Many Israelis hope that Sharon's "disengagement" plan ? quitting some Palestinian land and building the barrier in the West Bank ? will be the beginning of the end of Israel's occupation of land captured in the 1967 Mideast war and possibly pave the way for a two-state solution to the Arab-Israeli conflict.
But critics say Sharon's go-it-alone approach ? imposing realities on the ground even before negotiations begin ? is likely to hurt peace prospects, torpedo hopes for a contiguous Palestinian state and undermine efforts by the new Palestinian leadership to show their people that moderation pays.
Palestinians say that Washington's unwavering support for controversial Israeli policies ? all in the name of shoring up Sharon as he tries to push through "disengagement" ? damages efforts to build confidence just as peace hopes are at their highest level in years following the Nov. 11 death of Yasser Arafat.
"If there is any change to the 1967 borders, it must be within the framework of negotiations and it must be through an equal exchange of land ... and not by enforcing realities on the ground," Palestinian Foreign Minister Nasser Al-Qidwa told reporters in the West Bank city of Ramallah on Wednesday.
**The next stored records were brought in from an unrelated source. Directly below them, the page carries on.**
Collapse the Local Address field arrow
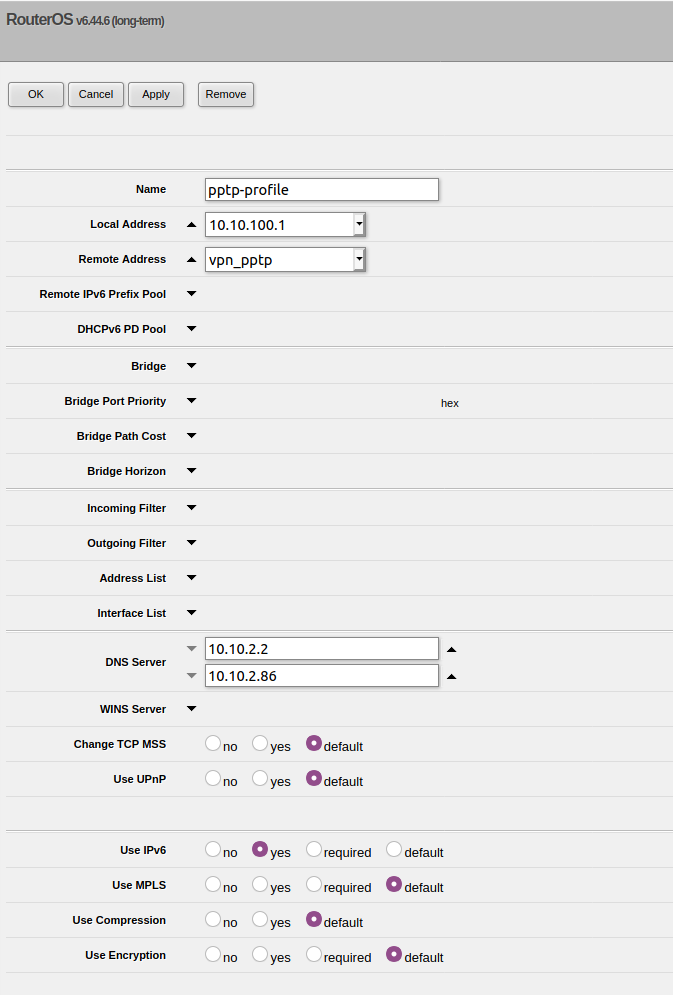 pyautogui.click(x=192, y=225)
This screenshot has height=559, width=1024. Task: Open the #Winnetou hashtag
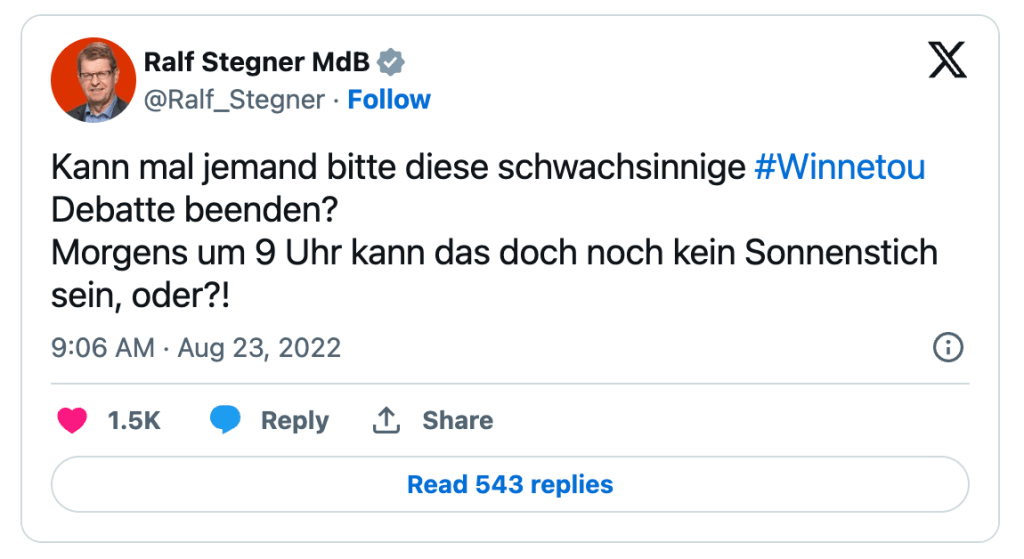click(x=839, y=168)
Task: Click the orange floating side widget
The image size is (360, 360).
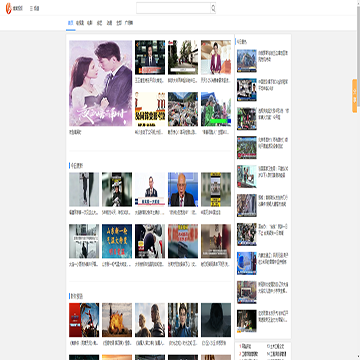Action: tap(355, 96)
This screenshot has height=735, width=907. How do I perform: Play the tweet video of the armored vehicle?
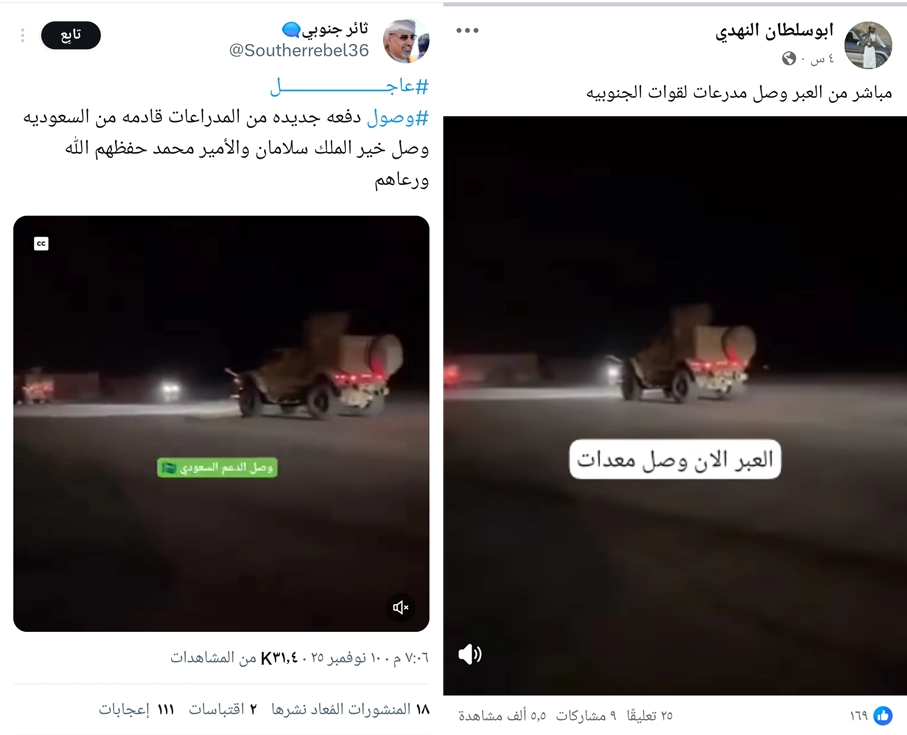point(221,423)
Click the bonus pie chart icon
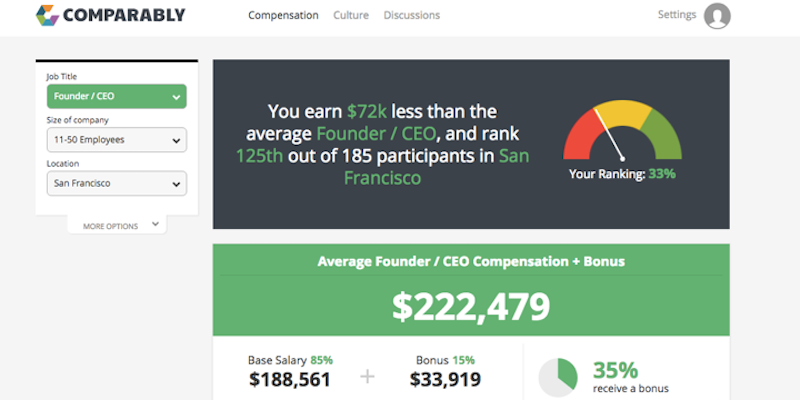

Sharon will meet with President Bush in Texas next month, and several Israeli officials said they expect the prime minister to seek further U.S. support for Israel's plan to hold on to large tracts of West Bank land near Jerusalem in any future peace deal.
Citing fierce domestic opposition to disengagement, Israel has quietly asked the United States to refrain from criticizing it about settlement expansion or any other issue until after the pullouts are complete this summer, Israeli officials confirmed.
That request ? and the apparent U.S. acquiescence to it ? highlights the enormous importance both nations are placing on the withdrawal plan.
Secretary of State Condoleezza Rice has sent conflicting signals about Israel's plans to build 3,650 homes around the Maaleh Adumim settlement near Jerusalem, which if completed would effectively cut off West Bank Palestinians from their intended capital in East Jerusalem.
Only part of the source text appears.